Der Marschall war natürlich beschämt. Wie sich zeigte, hieß er Botho, und er drohte mit allen Gruseligkeiten des Abgrundes, wenn ihm auch nur ein Haar auf dem Kopf gekrümmt würde. Da würde sein Herr, Rolf, alle Normannen, die vor Frankreichs Küste zu finden waren, sammeln und Bayeux einschließen und die Bürger aushungern lassen, bis sie vor Ermattung starben oder sich auf Gnade und Ungnade ergaben. Obwohl an Gnade nicht zu denken war, Jung wie Alt, Mann wie Frau sollten erschlagen und von ihrer Stadt kein Stein auf dem anderen gelassen werden. Graf Odo und die Bürger hörten zu, ohne die Worte zu verstehen, die Botschaft konnten sie jedoch erraten. Der Graf riet zur Ruhe, umso mehr, als er sah, ein Schiff stach mit schnellem Ruderzug den Fluss hinab, während die übrigen Normannenhaufen müßig auf und um den Schiffen herumlagen. Nach einem Tag kam das ausgesandte Schiff zurück. Und nun hatten sie einen Mann dabei, der fränkisch sprechen konnte. Mit gewendetem Schild kam der Mann mit seinem Gefolge in Hörweite. Damit erfuhren die Verteidiger, was sie bereits wussten, und hörten die Drohungen, die sie bereits kannten. Ein Detail war jedoch neu: Rolf und seine Anführer boten Bayeux ein Jahr Frieden, wenn Botho schnell und gesund zurückgeliefert würde. Sonst!

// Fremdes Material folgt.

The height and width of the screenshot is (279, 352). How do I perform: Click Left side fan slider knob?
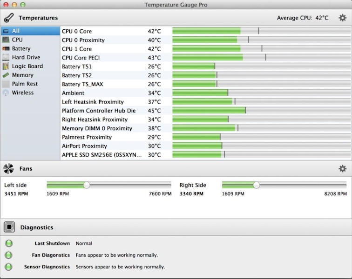pyautogui.click(x=86, y=185)
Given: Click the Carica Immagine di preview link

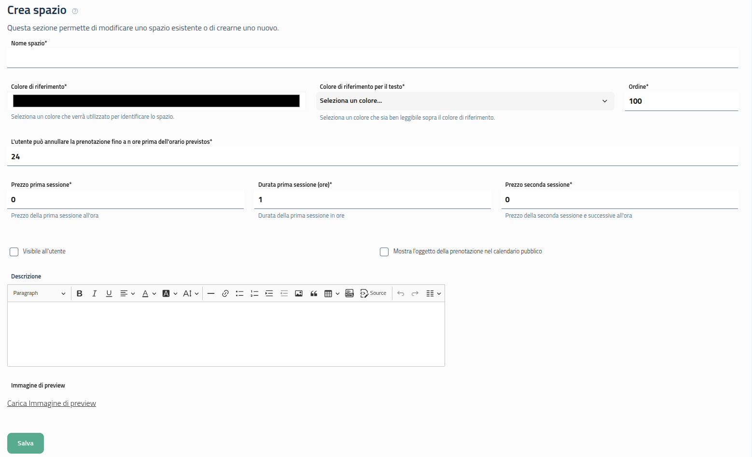Looking at the screenshot, I should pos(52,403).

Graf Odo und seine Leute dachten über dieses Angebot eine Weile nach, aber nicht länger als notwendig. Es war etwas auf dem Wege, worauf sie gehofft hatten. Vorausgesetzt, man konnte sich auf die Normannen verlassen? Botho versicherte, dass man das konnte: Er selbst würde dafür bürgen.

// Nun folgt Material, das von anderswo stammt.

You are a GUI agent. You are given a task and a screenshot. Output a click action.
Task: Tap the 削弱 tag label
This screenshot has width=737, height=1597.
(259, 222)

„Wir haben wohl mehr Freude an einem ganzen Jahr Frieden für eine Stadt als an einem normannischen Anführer im Keller“, meinte Graf Odo.
Also wurde Botho zu den Normannen herausgelassen; die übrigen Gefangenen sollten als Geiseln für ein Jahr verbleiben, zur Erinnerung, falls deren Herren sich vergessen sollten.

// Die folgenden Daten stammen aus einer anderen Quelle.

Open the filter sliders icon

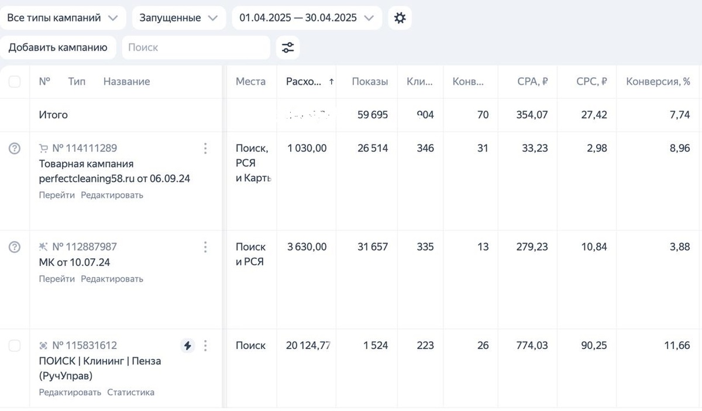click(288, 47)
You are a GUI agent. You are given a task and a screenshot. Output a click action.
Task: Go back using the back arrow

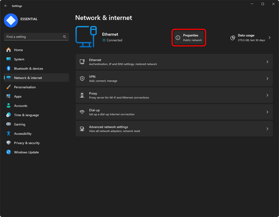[6, 6]
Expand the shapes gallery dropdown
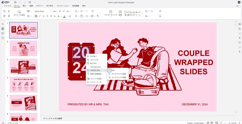 142,13
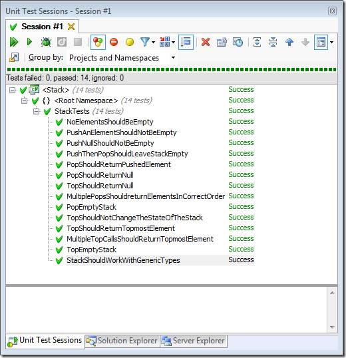Run all tests with double-arrow icon
Viewport: 346px width, 358px height.
pyautogui.click(x=14, y=42)
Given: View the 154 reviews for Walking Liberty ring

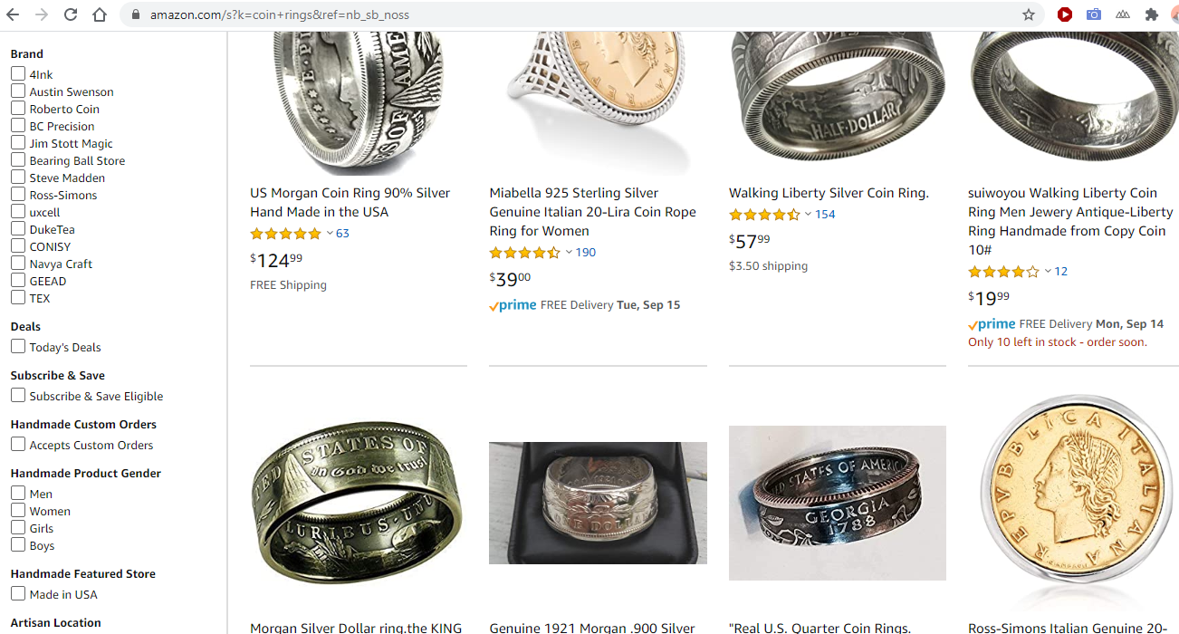Looking at the screenshot, I should [825, 215].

Während des Jahres, das vergangen war, wurde Bayeux mit großem Eifer zusätzlich befestigt. Vor einem Monat war dann die Frist ausgelaufen. Am Tag ein Jahr nach Bothos Gefangennahme segelte ein Normannenschiff die Aure herauf. Es hatte Friedensschilde aufgesetzt und war allein, weshalb sich keine Unruhe bei den Verteidigern zeigte. Das Geschäft des Schiffes war, die zurückgelassenen Geiseln zu holen. Aber Graf Odo hielt vor, in diesem Fall müssten neue Geiseln gestellt werden: Er war keinesfalls damit einverstanden, die normannischen Krieger für Nichts herauszulassen.
„Nichts? Du hast für ein Jahr Frieden erhalten. Nennst du das Nichts, sollst du bald etwas anderes erfahren. Da kann es geschehen, dass du meinst, nur ein Tag Frieden sei Gold wert.“
„Da sagst du etwas. Ich nehme gern Gold im Austausch für diese Großesser.“
Nach einer weiteren Weile Gezänk gingen die Sendboten auf das Schiff zurück. Als sie zurückkamen, waren sie mehr. Wie Odo erraten hatte, hatten sie damit gerechnet, neue Geiseln stellen zu müssen. Drei vollgerüstete Männer wurden nun zum Tor geführt, mit den Händen um die Schwertschneiden und die Griffe gegen Graf Odos Leute gewandt. Der Austausch geschah; die gefangenen Normannen wurden freigelassen und die Geiseln herein. Darauf eilten die Normannen zum Schiff, legten ab und verschwanden.
Die Geiseln wurden entkleidet und als drei friesische Nonnen befunden.